Prompt →
Copy each line below that has "Reply".

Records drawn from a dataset
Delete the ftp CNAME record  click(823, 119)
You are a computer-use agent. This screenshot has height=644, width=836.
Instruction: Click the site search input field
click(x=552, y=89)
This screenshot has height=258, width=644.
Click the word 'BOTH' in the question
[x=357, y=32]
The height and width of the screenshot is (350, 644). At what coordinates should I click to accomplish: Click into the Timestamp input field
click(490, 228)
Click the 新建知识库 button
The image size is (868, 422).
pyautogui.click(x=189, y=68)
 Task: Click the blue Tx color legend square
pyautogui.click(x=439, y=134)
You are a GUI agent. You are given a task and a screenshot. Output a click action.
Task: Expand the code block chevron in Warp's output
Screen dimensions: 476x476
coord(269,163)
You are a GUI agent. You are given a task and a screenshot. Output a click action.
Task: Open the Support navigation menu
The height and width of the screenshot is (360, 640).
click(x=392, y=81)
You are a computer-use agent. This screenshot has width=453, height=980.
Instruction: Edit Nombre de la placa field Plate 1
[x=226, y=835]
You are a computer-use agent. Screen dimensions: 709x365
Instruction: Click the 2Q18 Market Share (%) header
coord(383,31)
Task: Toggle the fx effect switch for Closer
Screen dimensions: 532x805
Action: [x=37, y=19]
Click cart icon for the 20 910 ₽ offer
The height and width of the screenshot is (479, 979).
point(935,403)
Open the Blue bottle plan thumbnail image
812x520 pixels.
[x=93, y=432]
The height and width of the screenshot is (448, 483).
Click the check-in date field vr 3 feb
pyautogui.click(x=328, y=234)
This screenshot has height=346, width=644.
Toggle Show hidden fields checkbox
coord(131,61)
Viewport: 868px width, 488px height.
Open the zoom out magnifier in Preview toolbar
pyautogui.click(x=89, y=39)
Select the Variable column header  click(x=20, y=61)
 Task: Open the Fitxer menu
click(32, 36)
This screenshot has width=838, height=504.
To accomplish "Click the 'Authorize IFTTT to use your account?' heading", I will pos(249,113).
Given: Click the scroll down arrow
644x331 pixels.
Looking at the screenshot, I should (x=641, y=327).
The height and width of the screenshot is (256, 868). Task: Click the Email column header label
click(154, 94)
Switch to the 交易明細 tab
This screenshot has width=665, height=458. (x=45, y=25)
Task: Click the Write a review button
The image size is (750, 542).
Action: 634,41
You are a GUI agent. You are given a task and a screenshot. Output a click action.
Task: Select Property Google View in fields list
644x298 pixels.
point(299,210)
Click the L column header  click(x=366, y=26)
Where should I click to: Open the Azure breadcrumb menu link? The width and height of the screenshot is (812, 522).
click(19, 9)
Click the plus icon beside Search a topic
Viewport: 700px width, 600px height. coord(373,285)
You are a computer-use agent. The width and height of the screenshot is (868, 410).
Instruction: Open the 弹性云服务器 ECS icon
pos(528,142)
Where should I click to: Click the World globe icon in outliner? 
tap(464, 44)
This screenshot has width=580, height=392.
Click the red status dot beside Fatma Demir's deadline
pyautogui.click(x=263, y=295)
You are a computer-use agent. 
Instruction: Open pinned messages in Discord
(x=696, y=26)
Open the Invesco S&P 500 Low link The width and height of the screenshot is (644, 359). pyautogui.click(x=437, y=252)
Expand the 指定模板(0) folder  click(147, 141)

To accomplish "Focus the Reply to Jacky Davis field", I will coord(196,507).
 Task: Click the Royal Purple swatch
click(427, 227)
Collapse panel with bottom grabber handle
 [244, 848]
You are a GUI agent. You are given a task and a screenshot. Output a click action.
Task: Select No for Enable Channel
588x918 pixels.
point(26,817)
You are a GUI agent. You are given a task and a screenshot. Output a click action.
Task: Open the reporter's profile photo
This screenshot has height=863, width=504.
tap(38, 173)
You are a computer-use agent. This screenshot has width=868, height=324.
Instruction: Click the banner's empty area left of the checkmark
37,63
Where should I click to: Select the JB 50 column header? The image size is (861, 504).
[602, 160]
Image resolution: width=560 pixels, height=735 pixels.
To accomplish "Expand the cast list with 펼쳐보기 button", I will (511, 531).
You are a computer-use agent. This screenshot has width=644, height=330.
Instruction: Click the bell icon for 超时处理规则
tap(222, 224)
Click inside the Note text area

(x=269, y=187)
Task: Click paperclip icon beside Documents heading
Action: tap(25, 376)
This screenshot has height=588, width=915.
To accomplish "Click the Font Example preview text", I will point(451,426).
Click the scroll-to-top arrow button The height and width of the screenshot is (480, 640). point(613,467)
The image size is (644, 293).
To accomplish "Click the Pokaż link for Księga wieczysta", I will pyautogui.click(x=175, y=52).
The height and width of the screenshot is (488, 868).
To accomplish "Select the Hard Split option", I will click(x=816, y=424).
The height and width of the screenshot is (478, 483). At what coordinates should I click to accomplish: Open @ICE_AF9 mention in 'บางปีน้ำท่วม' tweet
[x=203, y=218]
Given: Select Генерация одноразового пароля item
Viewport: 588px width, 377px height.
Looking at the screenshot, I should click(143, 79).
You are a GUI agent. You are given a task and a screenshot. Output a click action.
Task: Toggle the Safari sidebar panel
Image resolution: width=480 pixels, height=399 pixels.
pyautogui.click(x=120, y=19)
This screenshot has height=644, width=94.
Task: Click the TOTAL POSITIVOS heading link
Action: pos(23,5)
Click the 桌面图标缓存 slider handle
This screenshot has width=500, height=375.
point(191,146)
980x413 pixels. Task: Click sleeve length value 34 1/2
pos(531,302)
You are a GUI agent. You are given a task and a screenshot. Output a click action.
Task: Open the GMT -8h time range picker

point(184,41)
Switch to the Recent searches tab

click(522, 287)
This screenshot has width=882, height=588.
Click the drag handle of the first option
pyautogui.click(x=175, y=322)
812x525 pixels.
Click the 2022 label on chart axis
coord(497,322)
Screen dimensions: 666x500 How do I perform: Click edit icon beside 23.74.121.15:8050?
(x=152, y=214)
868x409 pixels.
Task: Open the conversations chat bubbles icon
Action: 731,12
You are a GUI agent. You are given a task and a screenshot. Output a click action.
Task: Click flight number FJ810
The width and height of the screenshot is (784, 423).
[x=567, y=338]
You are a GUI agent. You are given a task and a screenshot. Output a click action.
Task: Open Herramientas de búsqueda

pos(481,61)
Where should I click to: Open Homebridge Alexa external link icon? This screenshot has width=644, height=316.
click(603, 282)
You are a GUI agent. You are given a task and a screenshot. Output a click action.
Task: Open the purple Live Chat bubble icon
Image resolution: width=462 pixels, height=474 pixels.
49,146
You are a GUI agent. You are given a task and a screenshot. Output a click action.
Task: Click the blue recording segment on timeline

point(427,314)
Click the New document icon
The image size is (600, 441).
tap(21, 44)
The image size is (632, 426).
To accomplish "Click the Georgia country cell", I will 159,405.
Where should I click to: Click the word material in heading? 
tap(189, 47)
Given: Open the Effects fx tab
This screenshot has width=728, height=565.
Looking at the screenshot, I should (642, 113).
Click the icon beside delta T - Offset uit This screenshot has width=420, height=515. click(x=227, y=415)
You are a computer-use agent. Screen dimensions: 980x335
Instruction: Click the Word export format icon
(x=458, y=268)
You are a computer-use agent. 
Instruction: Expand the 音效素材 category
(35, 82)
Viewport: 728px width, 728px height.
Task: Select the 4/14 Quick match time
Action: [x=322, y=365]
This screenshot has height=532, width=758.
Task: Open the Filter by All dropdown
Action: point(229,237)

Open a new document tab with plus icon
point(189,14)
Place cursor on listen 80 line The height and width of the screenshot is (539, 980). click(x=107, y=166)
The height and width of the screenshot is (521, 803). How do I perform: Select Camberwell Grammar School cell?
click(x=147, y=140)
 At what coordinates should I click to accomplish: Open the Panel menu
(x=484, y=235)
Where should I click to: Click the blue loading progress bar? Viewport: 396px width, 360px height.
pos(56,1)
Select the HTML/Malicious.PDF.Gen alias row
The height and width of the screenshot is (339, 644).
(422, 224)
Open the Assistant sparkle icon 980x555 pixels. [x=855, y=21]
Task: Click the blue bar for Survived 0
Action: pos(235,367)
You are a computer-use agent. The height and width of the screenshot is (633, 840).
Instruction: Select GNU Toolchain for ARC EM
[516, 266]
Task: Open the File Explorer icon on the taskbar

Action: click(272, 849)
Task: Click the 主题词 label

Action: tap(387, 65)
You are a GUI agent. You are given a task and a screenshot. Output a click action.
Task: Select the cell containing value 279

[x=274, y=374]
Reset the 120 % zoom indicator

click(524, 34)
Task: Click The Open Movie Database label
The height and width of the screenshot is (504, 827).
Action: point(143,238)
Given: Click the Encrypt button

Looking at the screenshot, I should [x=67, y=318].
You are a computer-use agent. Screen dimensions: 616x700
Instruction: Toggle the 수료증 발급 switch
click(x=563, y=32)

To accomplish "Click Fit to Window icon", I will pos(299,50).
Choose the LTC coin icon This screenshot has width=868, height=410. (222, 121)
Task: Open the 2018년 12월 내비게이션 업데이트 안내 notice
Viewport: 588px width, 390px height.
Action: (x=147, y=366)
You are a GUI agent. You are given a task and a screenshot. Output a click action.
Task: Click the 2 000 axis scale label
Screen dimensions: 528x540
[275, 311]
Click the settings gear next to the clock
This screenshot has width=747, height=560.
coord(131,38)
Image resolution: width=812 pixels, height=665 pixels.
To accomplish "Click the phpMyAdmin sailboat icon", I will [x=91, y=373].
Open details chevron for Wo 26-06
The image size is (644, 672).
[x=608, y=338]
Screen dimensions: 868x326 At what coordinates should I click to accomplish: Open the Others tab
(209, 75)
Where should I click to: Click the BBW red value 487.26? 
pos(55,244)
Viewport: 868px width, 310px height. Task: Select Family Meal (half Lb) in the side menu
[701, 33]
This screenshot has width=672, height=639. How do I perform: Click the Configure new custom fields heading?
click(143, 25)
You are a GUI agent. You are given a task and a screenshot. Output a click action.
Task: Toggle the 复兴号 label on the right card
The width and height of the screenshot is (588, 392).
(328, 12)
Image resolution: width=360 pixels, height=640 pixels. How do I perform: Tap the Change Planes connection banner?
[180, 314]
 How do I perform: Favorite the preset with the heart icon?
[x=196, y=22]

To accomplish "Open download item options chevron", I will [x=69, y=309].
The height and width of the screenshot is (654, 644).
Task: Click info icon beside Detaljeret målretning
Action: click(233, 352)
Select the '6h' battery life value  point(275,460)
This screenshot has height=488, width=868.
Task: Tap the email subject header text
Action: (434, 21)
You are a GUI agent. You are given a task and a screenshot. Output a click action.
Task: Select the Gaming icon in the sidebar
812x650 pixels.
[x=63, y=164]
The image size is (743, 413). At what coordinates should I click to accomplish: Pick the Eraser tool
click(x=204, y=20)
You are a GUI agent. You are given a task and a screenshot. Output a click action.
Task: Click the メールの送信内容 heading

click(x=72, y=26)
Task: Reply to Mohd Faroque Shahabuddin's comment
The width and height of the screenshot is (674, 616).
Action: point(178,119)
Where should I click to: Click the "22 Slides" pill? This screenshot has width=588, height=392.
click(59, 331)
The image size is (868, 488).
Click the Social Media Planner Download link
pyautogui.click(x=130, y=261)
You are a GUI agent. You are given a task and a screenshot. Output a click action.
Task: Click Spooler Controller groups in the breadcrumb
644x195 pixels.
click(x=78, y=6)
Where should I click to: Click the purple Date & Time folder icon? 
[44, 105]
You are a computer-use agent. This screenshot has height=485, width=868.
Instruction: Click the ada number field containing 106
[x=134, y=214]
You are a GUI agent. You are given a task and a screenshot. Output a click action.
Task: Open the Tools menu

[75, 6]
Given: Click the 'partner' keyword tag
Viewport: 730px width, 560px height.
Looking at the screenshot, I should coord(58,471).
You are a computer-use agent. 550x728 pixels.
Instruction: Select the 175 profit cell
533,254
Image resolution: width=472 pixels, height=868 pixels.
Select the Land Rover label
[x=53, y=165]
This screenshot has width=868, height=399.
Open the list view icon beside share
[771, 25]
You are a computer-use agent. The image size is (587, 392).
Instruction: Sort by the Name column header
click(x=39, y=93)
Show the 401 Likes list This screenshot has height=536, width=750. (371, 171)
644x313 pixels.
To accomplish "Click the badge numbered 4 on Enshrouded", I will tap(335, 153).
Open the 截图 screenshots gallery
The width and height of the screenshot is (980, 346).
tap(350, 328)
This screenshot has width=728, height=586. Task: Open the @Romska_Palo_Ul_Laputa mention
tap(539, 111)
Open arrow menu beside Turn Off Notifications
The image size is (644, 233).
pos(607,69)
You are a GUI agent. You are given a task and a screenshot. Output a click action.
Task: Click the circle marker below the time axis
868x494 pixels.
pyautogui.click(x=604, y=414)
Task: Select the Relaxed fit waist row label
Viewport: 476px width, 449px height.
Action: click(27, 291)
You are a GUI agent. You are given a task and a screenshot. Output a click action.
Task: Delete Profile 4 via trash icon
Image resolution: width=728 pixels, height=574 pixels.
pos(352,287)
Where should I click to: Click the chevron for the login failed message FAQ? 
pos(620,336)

Answer section →
To accomplish "Focus the Reply to Jacky Davis field", I will coord(196,507).
Task: Reply to Mohd Faroque Shahabuddin's comment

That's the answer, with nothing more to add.